Here is a jar belonging to my oldest. My firstborn, my rule follower. Aside from the seeds, he basically did what I showed him to do. He cut the pickles into long spears and packed them vertically in the jars.  

My daughter, the middle born, and the only girl cut her’s differently. She cut hers in circles because they look prettier that way. 

And then there was my youngest, the one who requested the pickles in the first place. He cut his in a manner that took the absolute least amount of effort and time.

When questioned, he told me that it didn’t matter what they looked like. They would taste just the same. Sometimes I can’t fault his logic.  

Three kids. Three very different and unique ways of approaching the task at hand. But, when it came down to it, it honestly didn’t matter how the cucumbers were cut. They might not win the blue ribbon at the fair, but they would all still taste like pickles. 

That got me thinking. As moms, we’re a lot like those pickles. We’re different. We don’t all look the same. We come in all different shapes, sizes, and temperaments. We don’t all mother the same. We differ in our bedtime routines, the manner in which we discipline, and the experiences we choose to give our kids. Even the story of how each of us became is mom is different and unique. Just like those pickles didn’t look the same, neither do we as moms. 

I recently read a post by Pastor Dennis Lee that talked about our uniqueness. Here’s a portion of that post:

“You really don’t have to travel far to discover just how much God loves diversity and variety. Think about it: God made over 300,000 species of beetles. Now some might call that creative overkill. But God loves variety. 

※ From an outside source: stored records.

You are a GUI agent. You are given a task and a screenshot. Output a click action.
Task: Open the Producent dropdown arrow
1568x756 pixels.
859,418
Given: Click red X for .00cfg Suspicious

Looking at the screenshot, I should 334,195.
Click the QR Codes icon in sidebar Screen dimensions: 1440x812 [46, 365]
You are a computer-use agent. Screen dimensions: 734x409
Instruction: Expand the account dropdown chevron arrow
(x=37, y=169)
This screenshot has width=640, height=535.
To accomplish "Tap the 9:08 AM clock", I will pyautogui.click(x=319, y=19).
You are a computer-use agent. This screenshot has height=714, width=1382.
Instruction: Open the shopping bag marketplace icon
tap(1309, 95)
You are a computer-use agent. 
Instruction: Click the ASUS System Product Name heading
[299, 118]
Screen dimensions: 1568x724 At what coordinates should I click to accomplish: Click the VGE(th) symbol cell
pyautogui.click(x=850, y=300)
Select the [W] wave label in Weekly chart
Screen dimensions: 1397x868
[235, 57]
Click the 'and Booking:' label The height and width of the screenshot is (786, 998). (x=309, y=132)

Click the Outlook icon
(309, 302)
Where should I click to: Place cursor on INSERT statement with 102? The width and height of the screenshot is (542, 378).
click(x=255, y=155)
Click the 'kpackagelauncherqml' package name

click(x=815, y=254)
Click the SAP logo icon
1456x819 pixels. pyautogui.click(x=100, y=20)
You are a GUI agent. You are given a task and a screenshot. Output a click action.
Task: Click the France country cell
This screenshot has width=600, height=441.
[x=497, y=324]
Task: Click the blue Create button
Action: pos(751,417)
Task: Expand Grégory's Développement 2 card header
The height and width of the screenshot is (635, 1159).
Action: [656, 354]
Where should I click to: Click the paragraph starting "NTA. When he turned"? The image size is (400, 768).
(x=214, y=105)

Did you know that in one cubic foot of snow there are 18 million individual snowflakes and not one of them alike? And while we can’t tell the difference, it’s just snow to us, God notices and created each one of them.

God likes variety in people too. If you ever had to wait for an airplane or stand in line at Wal-Mart, you’ll see all sorts of unique and peculiar people. God made every one of them individually, and when we look in the mirror we see just how great and peculiar we are.”

How often do you look in the mirror and see just how great and peculiar you are? I’ll be honest, the peculiar part is a little easier for me to identify than the great part. But, we’re reminded in the book of Psalm that there is indeed a great part. 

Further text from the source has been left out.